> **Problems**:
- a) List the machine names used as section headings in the post about testing a 3c509 network card under FreeBSD.
- b) Return, word for word, the stretch of the post about testing a 3c509 network card under FreeBSD from "That was my" through "a plain 3c509-TP.)".

That was my first thought.  I've still not uncovered whether it really 
does, or not.  Here's what I've figured out / tried, since...

I tried using the latest 3c5x9x utility to disable PnP altogether.  It 
returns an error message, which leads me to believe that the card, 
indeed, does not support the 'real' PnP.  (I don't think it's supposed 
to, as it isn't a 509b, it is a plain 3c509-TP.)

I started getting curious as to what machines I could drop the thing 
into, and have FreeBSD recognise it.  So far, only the P150 machine had 
found the card at all.  Here's what I tried, organised my machine name, 
to make it easier to identify each machine:

486Quick150:

This is the one which I was origionally trying, and didn't work.  I tried 
re-configuring the card for several base/irq combinations, none of which 
FreeBSD found.  However, booting up Windows virtually always found the 
card, regardless of what the driver was set to, and never showed an 
interupt.  This seems to support that WIndows ras reconfiguring the card, 
but sometimes, say if I picked 210 as the io port, Windows wouldn't find 
the card if it was set to 300.  Setting windows to 210 also, would make 
it work.  I even tried all sorts of irq/io base numbers in FreeBSD 
(mismatching them from the card's), but that didn't work either.

Hobbes:

This machine is currently a 486DXL-40 (basically a clock-doubled 386-40, 
it goes in a 386 motherboard), running only FreeBSD.  It's the one 
machine on the network that always runs FreeBSD so I can use it to store 
home directories, shared applications, etc.  Again, I tried setting the 
card and FreeBSD to a myriad of values, some matching, some not...  
(including 300, 320, 210, with all sorts of IRQs, like 10 set on the 
card, try 10, 11, 12, on FreeBSD, try 11 on the card, try 10, 11, 12 in 
Freebsd...)  Nothing seemed to work, and Windoes definetly isn't there to 
interfere.

Hoser:

This is friend's Pentium machine which worked.  The card was set in the 
config utility to 300/11, FreeBSD found it at 300/10 (I never tried 
300/11 in FreeBSD, it worked at the default..??), and W95 found it at 
300/11.  (Yes, it even showed the interrupt.)

Bedroom:

I was getting poor NFS performance on the machine in my Bedroom (a 
486/33), so I decided to try the 509 in there.  The card was configured 
at 210/10 when I put it in the machine, and FreeBSD actually found it, 
when set to 210/10.  Unfortunately, performance was pathetic.  Using 
TCPBLAST, I couldn't get over 0.0 MB/s..  :-)  Watching the dots, it 
would move a chunk, anywhere from 2-3K to 20K or so, then pause...  then 
move another.  Same result as FTP with HASH turned on.  So, I figured the 
interrupt wasn't right, causing it to WORK, but only after the driver 
timed out and checked the card for data, wondering why an interrupt 
hadn't occured yet.  However, I never did find the correct interrupt, if 
that was the problem.  Freebsd worked with the config utility set to 
10/11 or 12 while the card was at 10.  I tried different IO bases, 
interrupts, nothing gave better performance.  IRQ 15 didn't work at all, 
even when the card and FreeBSD were both set to it.  I found that curious.

> **Extracted entries**:
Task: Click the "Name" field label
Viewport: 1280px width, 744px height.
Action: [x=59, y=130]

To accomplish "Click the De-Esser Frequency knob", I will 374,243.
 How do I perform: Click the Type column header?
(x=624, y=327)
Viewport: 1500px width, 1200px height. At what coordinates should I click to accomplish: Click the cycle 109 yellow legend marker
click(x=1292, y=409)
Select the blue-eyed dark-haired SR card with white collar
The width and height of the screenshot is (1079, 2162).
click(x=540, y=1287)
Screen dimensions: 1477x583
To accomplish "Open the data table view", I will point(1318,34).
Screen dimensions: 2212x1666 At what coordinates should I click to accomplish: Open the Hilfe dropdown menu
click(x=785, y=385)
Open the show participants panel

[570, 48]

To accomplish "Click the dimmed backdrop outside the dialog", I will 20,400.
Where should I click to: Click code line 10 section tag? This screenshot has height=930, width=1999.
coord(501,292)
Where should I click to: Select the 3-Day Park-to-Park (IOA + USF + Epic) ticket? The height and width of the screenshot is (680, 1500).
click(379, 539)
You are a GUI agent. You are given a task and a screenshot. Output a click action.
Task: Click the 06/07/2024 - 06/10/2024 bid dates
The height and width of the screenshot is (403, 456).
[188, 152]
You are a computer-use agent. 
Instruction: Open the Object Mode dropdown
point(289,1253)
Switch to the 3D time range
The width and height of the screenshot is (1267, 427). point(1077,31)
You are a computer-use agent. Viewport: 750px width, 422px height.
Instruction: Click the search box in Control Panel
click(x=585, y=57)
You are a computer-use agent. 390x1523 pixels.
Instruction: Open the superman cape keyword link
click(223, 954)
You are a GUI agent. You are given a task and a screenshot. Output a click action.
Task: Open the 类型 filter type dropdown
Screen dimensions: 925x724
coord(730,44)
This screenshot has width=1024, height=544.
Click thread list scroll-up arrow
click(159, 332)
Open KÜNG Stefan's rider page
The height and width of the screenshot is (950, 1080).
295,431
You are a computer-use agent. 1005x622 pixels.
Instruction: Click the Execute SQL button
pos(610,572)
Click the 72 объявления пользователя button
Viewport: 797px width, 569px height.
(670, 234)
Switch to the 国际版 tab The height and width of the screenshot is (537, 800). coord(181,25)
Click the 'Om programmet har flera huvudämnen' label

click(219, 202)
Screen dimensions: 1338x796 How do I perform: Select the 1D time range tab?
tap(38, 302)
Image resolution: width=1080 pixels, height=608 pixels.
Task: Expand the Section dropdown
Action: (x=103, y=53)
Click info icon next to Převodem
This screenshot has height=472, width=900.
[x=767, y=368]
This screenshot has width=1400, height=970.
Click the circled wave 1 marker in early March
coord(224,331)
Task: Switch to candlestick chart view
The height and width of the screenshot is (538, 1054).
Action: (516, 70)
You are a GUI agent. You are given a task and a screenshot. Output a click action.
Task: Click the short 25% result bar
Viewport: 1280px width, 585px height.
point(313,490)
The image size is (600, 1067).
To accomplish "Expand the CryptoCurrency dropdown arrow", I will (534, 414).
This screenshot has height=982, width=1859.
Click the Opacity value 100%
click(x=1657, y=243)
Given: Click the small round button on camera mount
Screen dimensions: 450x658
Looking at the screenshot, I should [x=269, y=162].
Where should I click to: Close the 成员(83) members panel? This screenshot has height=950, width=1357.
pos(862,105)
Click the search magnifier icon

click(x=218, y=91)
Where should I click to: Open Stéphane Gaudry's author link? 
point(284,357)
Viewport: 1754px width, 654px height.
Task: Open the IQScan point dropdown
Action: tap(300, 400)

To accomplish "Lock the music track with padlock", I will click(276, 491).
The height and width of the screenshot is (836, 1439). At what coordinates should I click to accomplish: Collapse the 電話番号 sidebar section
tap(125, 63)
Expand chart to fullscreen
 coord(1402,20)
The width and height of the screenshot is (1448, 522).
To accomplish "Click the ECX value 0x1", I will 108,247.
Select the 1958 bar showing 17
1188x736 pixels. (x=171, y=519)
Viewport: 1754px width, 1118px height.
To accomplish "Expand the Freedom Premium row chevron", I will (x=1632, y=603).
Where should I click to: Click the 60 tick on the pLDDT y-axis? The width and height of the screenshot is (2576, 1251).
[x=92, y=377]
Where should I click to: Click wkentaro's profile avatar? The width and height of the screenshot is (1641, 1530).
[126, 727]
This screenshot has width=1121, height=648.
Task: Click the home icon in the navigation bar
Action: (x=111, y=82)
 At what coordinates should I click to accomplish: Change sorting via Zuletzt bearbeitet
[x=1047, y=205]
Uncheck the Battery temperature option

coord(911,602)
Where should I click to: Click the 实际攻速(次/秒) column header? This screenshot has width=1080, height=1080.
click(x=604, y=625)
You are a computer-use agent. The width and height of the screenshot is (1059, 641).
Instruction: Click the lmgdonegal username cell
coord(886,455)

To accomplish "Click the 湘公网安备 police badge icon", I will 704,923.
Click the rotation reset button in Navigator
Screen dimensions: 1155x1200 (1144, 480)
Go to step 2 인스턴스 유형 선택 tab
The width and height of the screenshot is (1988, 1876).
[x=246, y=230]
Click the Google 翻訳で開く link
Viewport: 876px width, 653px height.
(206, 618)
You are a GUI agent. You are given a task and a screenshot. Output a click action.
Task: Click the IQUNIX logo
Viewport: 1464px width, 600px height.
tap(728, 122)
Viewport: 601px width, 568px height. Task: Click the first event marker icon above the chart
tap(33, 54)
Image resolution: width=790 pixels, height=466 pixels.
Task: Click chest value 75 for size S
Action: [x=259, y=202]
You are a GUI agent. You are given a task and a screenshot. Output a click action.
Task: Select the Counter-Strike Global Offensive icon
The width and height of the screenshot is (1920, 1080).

> **Answers provided**:
- a) 486Quick150, Hobbes, Hoser, Bedroom

- b)
That was my first thought.  I've still not uncovered whether it really 
does, or not.  Here's what I've figured out / tried, since...

I tried using the latest 3c5x9x utility to disable PnP altogether.  It 
returns an error message, which leads me to believe that the card, 
indeed, does not support the 'real' PnP.  (I don't think it's supposed 
to, as it isn't a 509b, it is a plain 3c509-TP.)